Task objective: The material below holds pictures; leave them out, and copy exactly, and only, the lines from the one with "The width and" through the last.

Data in this exercise:
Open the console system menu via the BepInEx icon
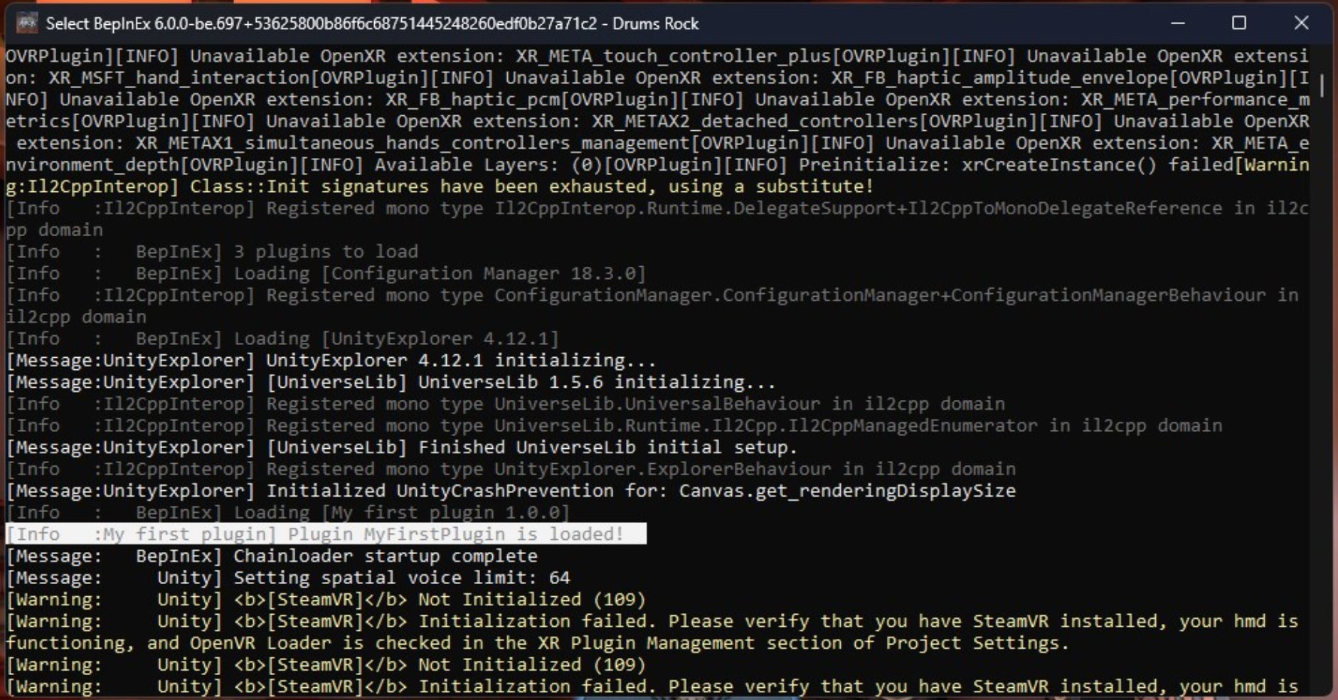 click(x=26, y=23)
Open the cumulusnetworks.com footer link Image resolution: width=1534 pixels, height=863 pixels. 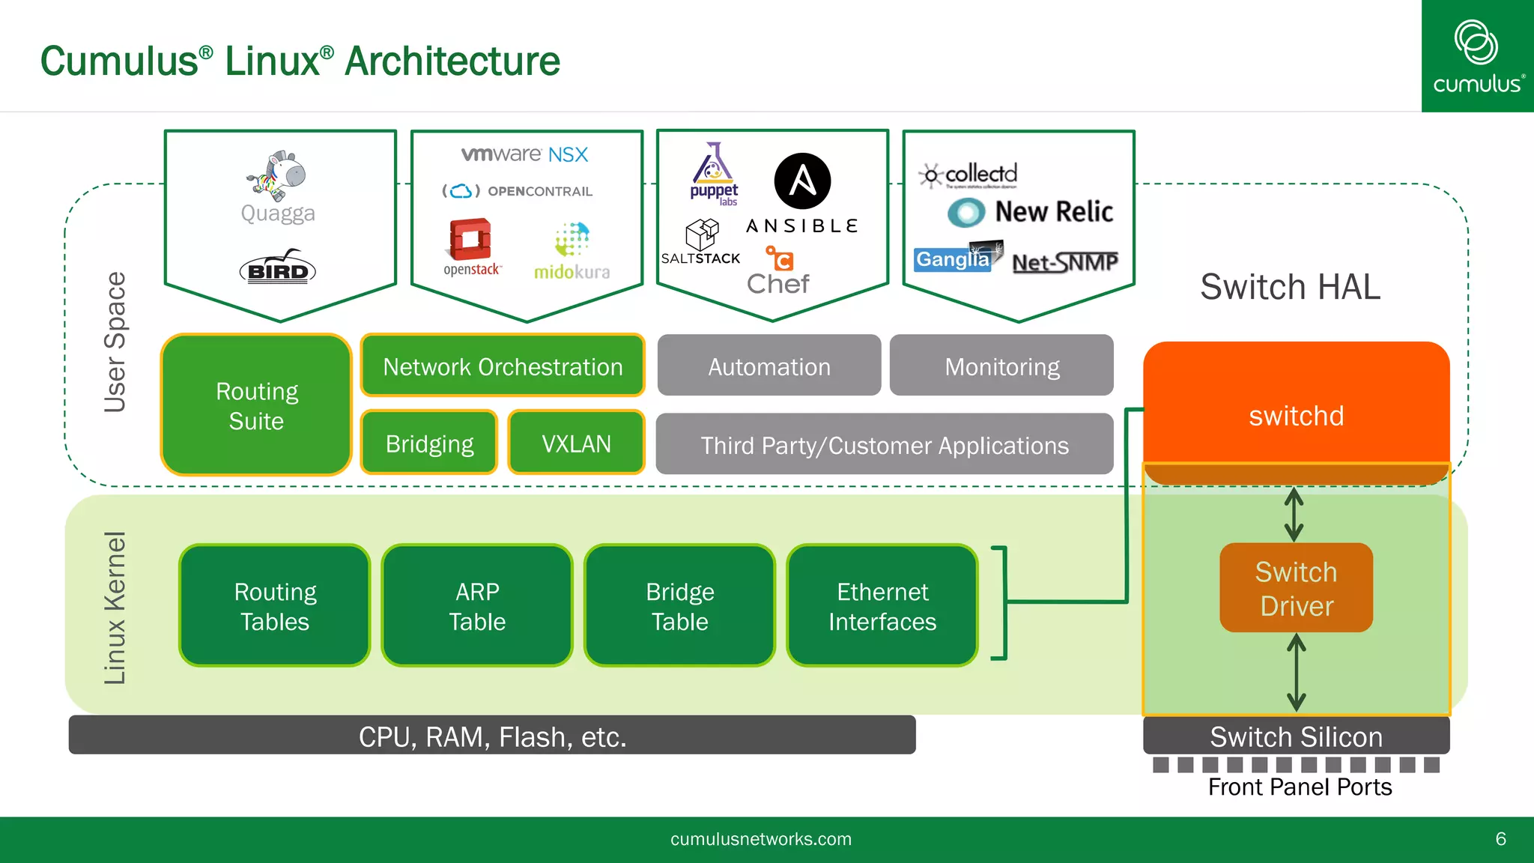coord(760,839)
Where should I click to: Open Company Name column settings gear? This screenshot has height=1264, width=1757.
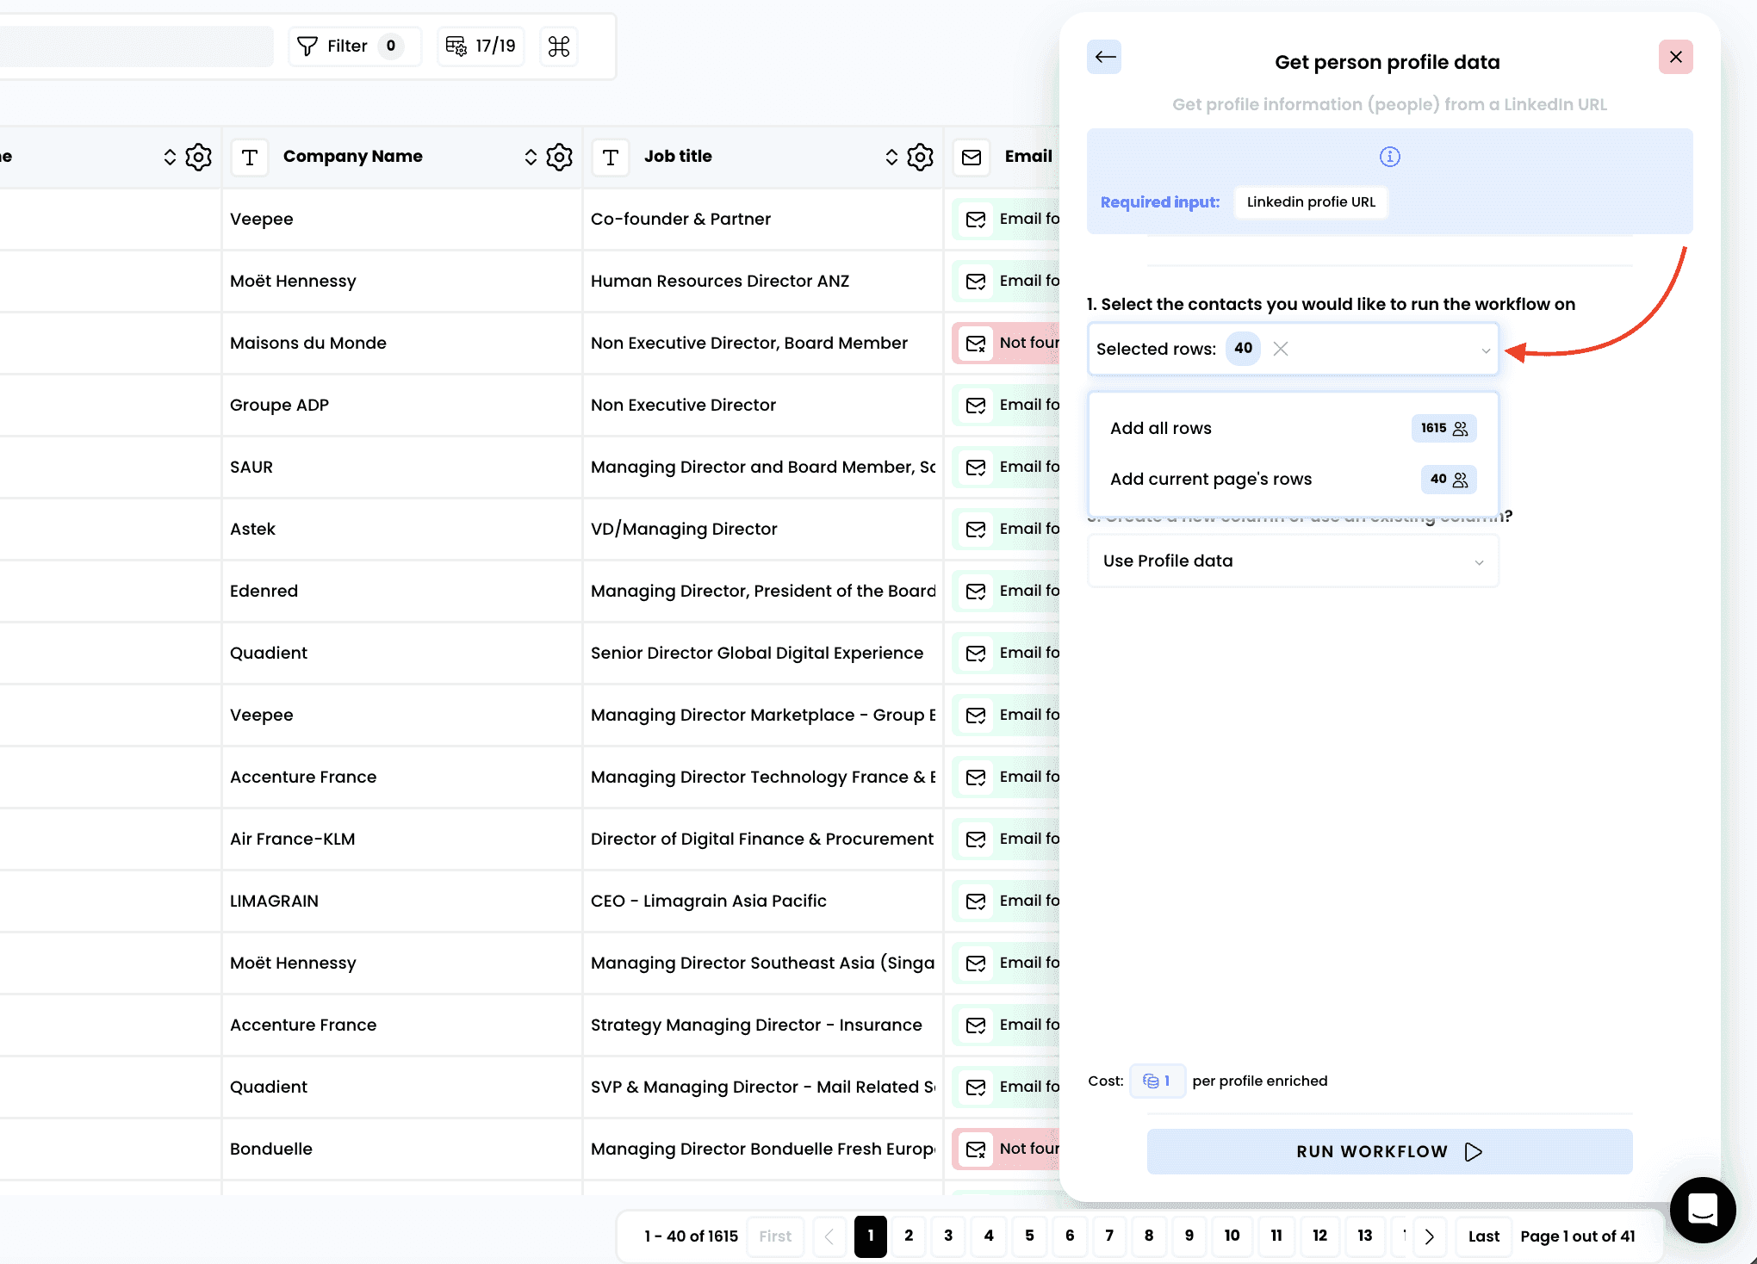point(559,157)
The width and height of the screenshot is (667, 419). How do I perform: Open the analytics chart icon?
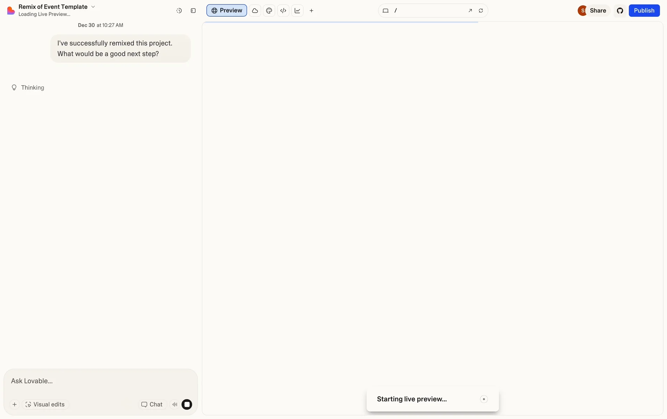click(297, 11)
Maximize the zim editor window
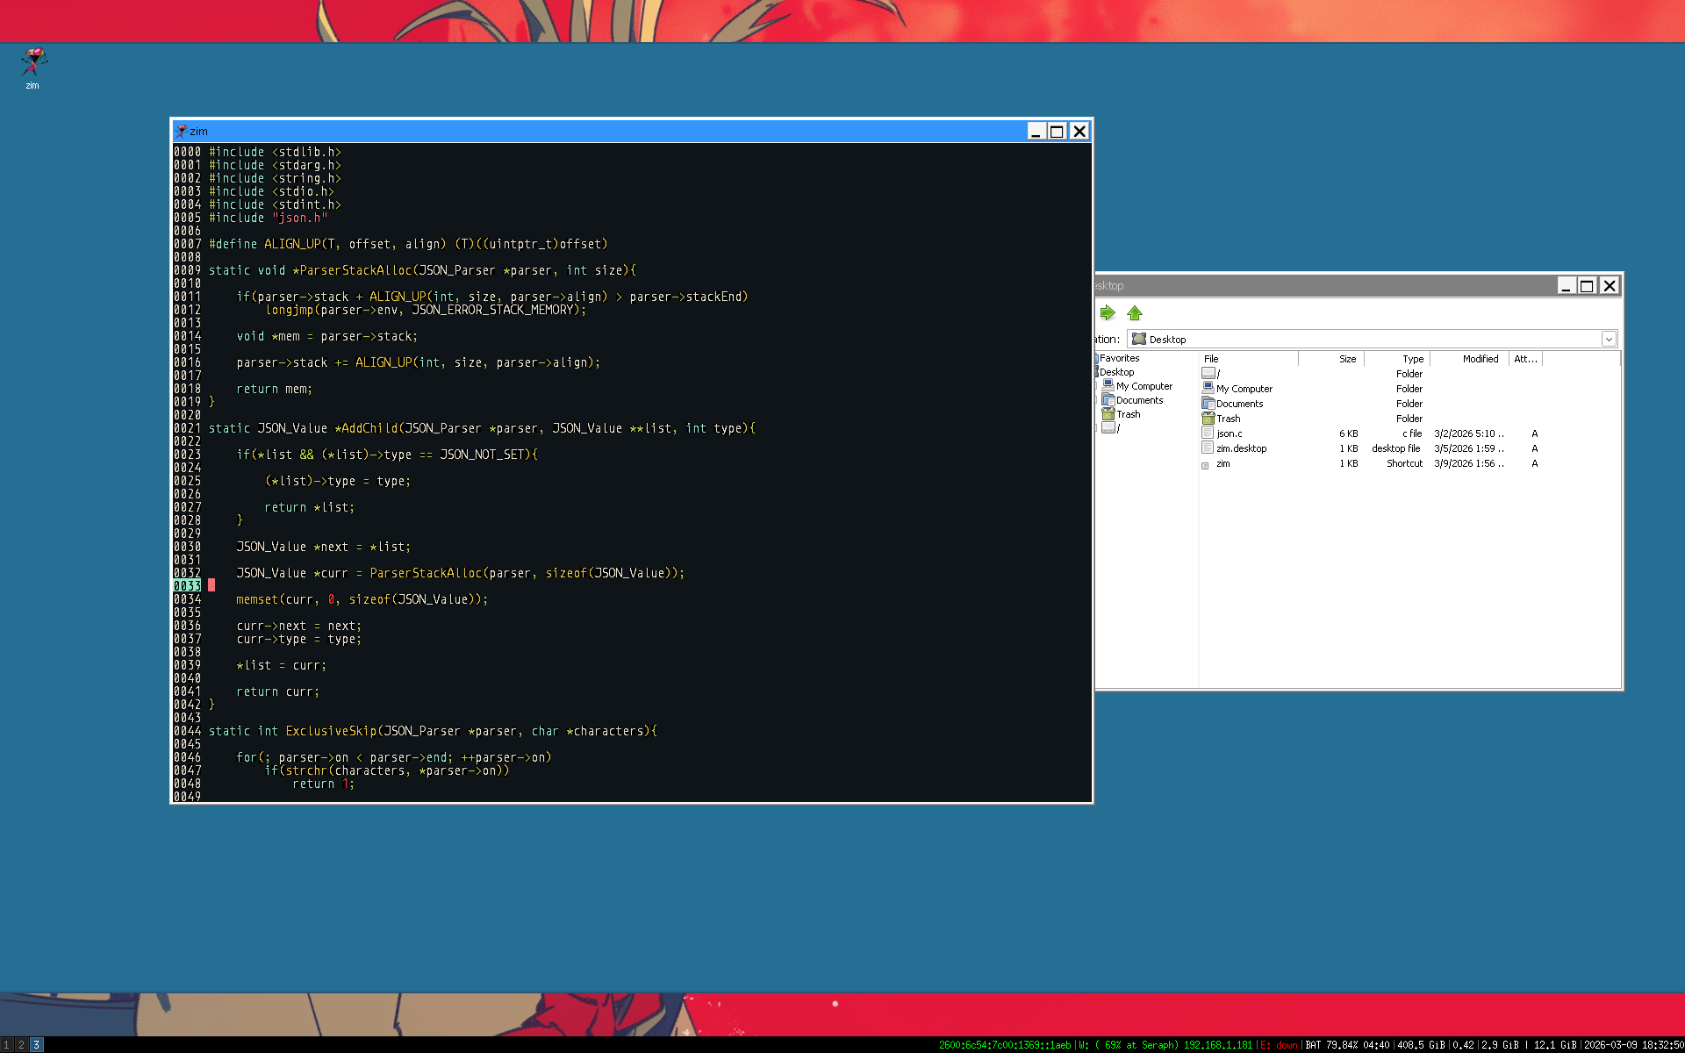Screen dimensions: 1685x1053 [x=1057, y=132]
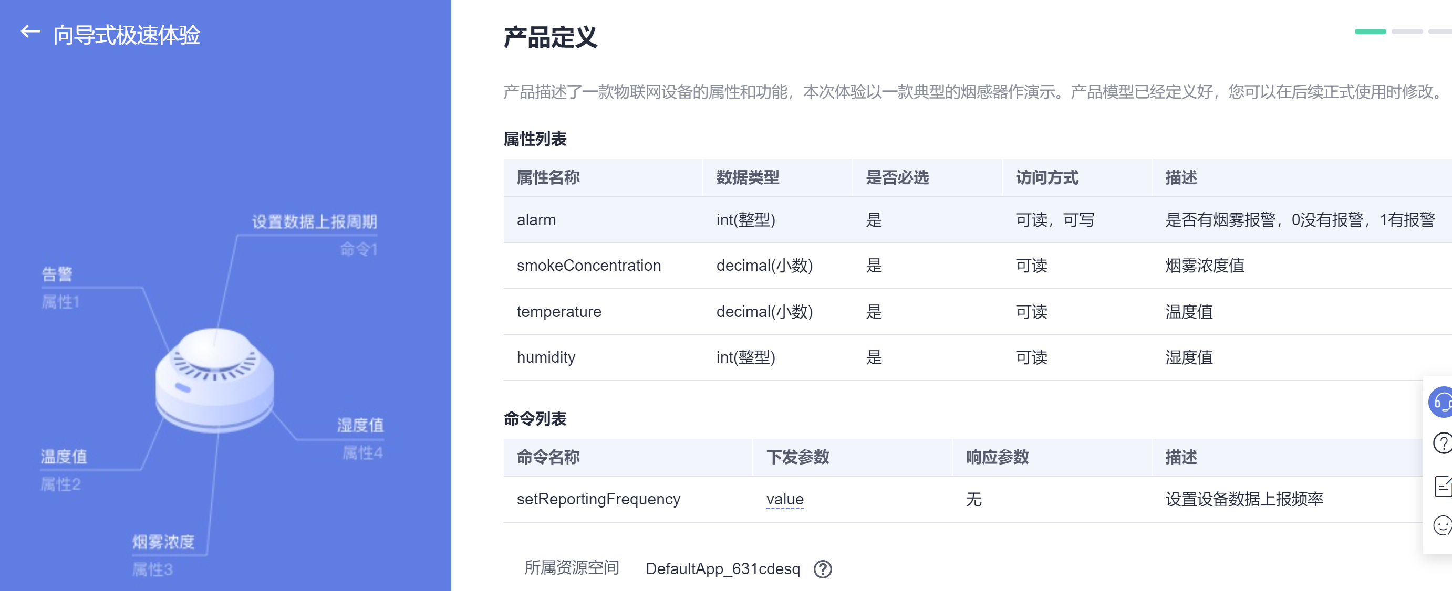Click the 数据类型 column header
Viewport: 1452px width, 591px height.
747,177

Task response:
The width and height of the screenshot is (667, 419). How do I perform: Open the analytics chart icon?
click(297, 11)
Maximize the zim editor window
Screen dimensions: 1685x1053 [x=1057, y=132]
Click the 数据类型 column header
Viewport: 1452px width, 591px height.
747,177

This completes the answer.